HOW TO COMPLETE THIS TASK | Copy out each line of the listing below in which the string "Given" occurs.

INFORMATION SUPPLIED |
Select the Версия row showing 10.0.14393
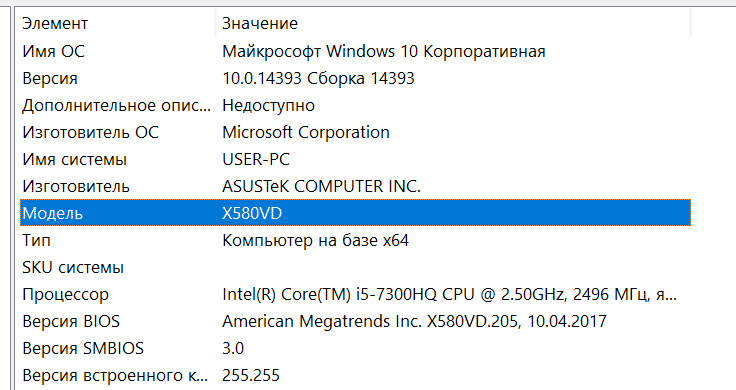This screenshot has height=390, width=736. [355, 78]
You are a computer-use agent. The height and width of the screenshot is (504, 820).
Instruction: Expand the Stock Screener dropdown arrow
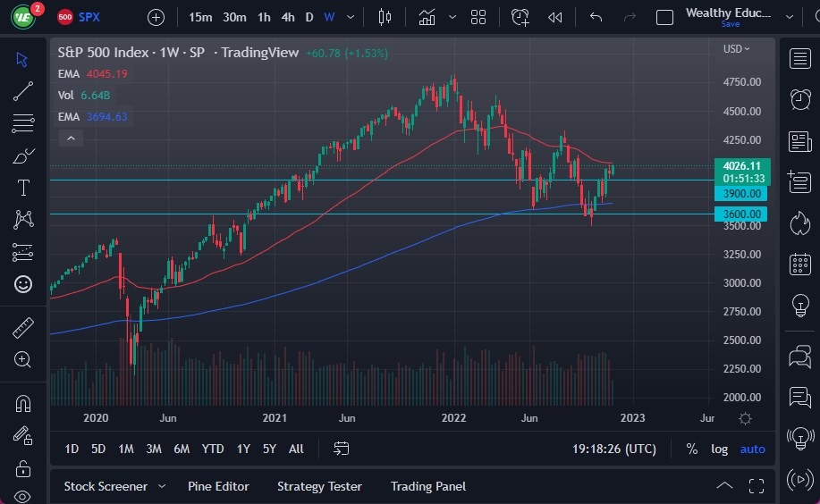(x=162, y=486)
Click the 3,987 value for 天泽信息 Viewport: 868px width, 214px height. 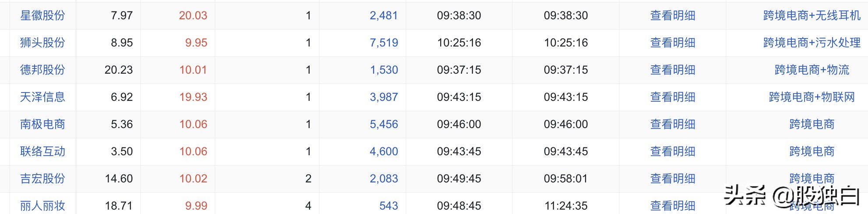[384, 97]
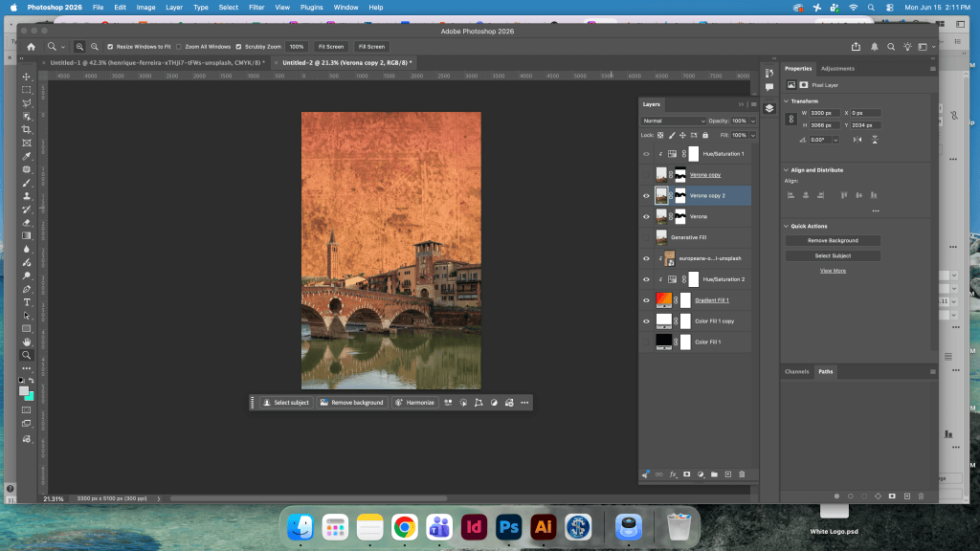980x551 pixels.
Task: Hide the Verona layer
Action: tap(646, 217)
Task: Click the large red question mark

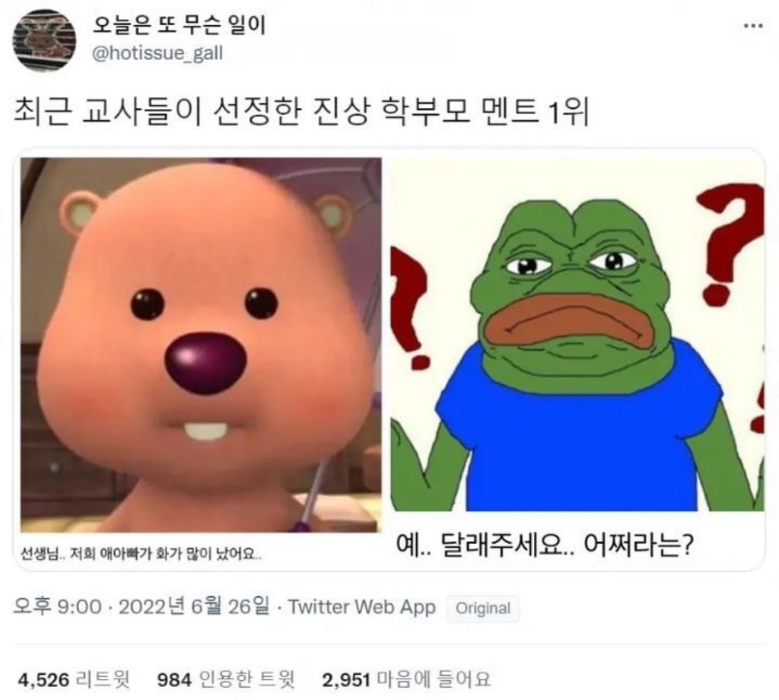Action: 730,243
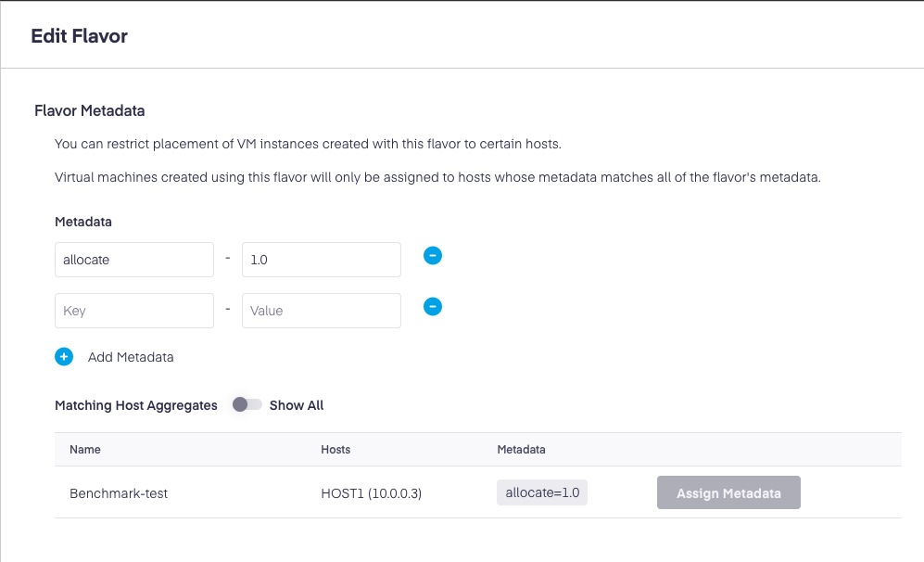This screenshot has height=562, width=924.
Task: Click the Add Metadata text link
Action: [131, 357]
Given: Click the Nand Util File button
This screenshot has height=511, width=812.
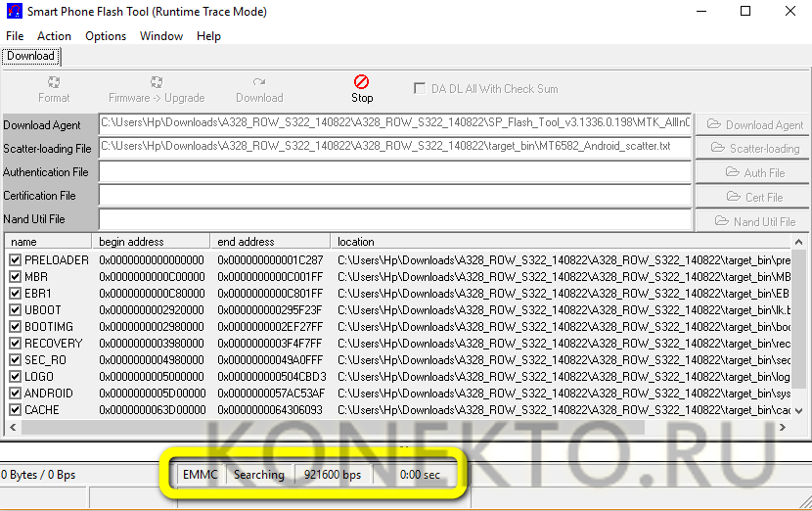Looking at the screenshot, I should coord(754,221).
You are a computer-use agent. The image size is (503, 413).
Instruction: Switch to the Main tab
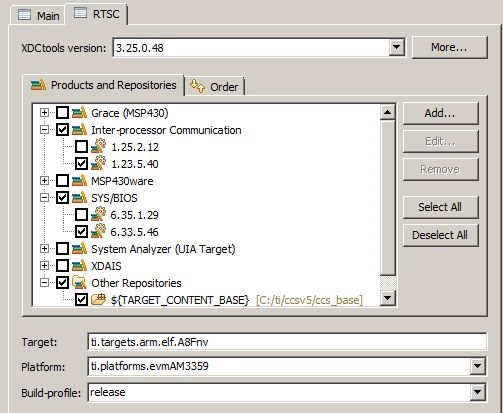coord(39,15)
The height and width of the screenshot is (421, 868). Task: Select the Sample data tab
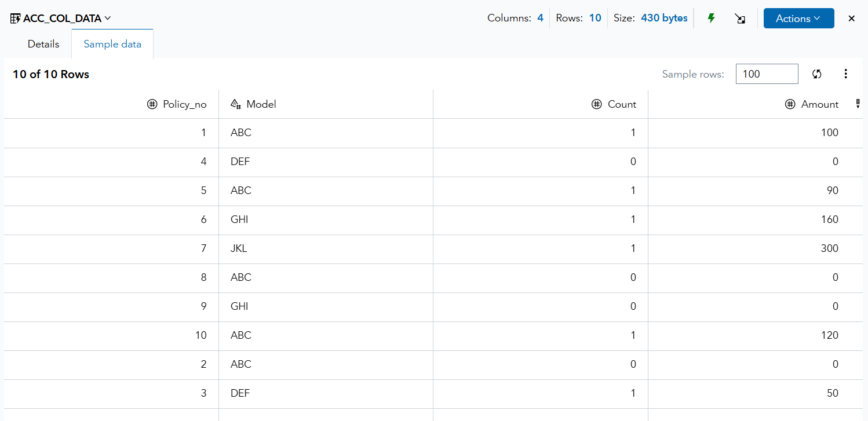112,43
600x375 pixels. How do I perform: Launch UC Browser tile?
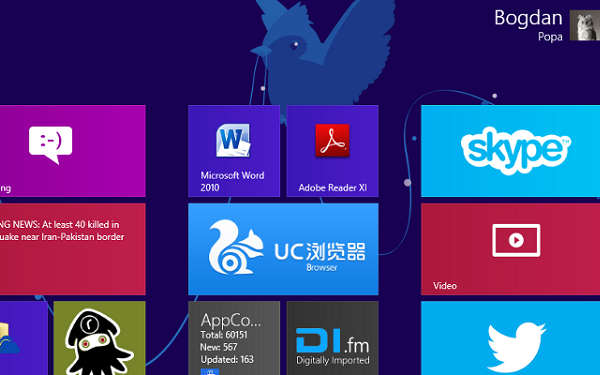283,249
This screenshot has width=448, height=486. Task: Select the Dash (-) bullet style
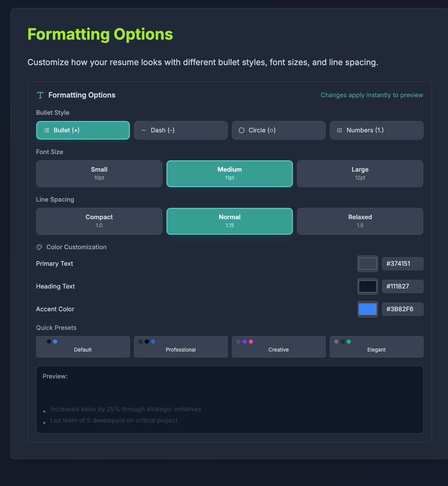click(181, 130)
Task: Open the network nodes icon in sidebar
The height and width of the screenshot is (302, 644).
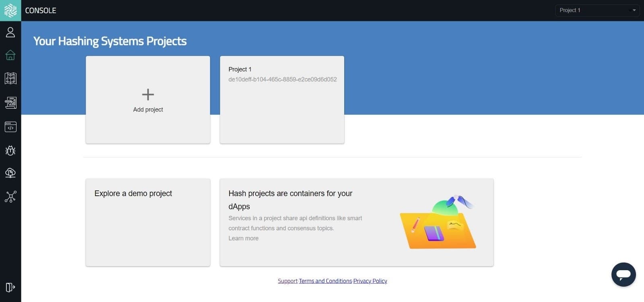Action: point(10,197)
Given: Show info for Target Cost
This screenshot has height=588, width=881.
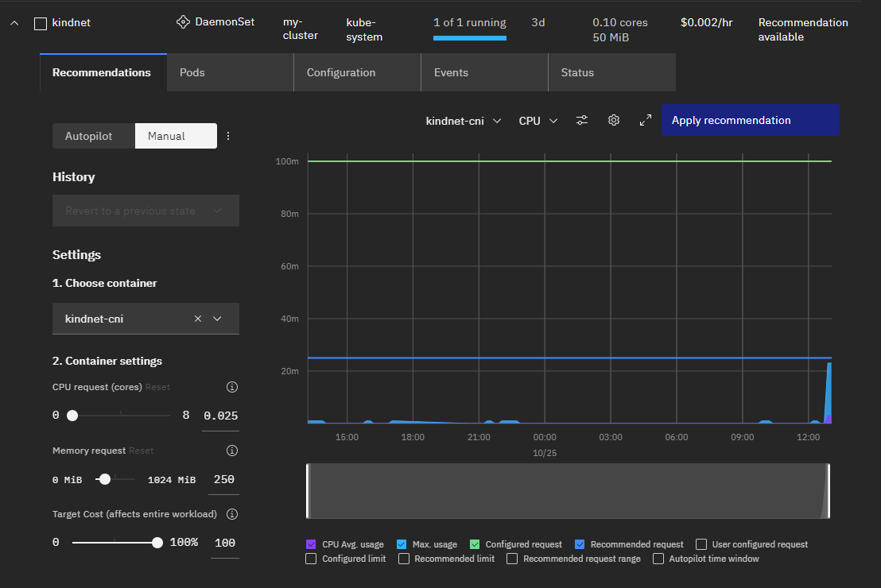Looking at the screenshot, I should 232,514.
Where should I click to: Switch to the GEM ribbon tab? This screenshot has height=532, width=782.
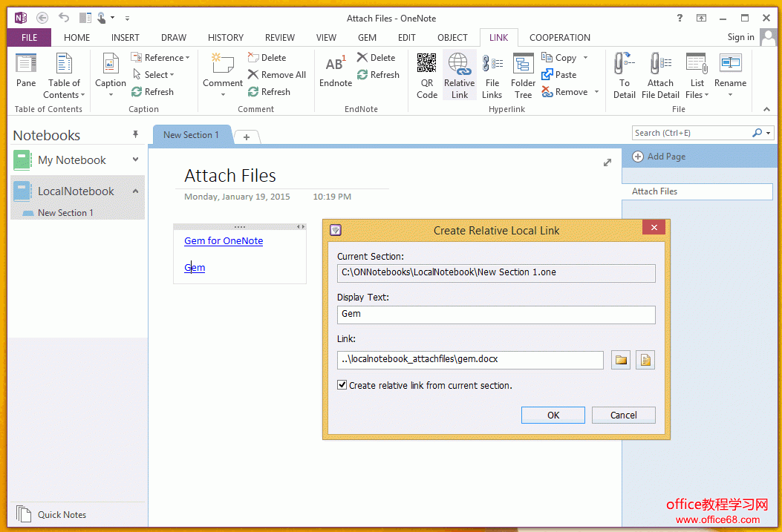click(367, 38)
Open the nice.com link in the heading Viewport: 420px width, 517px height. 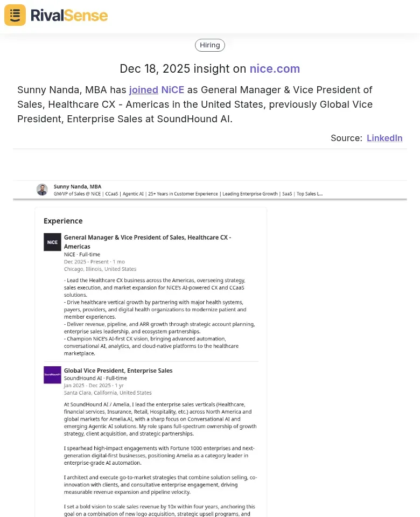tap(275, 69)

ANSWER |
Given: Click the Nand Util File button
Given: Show info for Target Cost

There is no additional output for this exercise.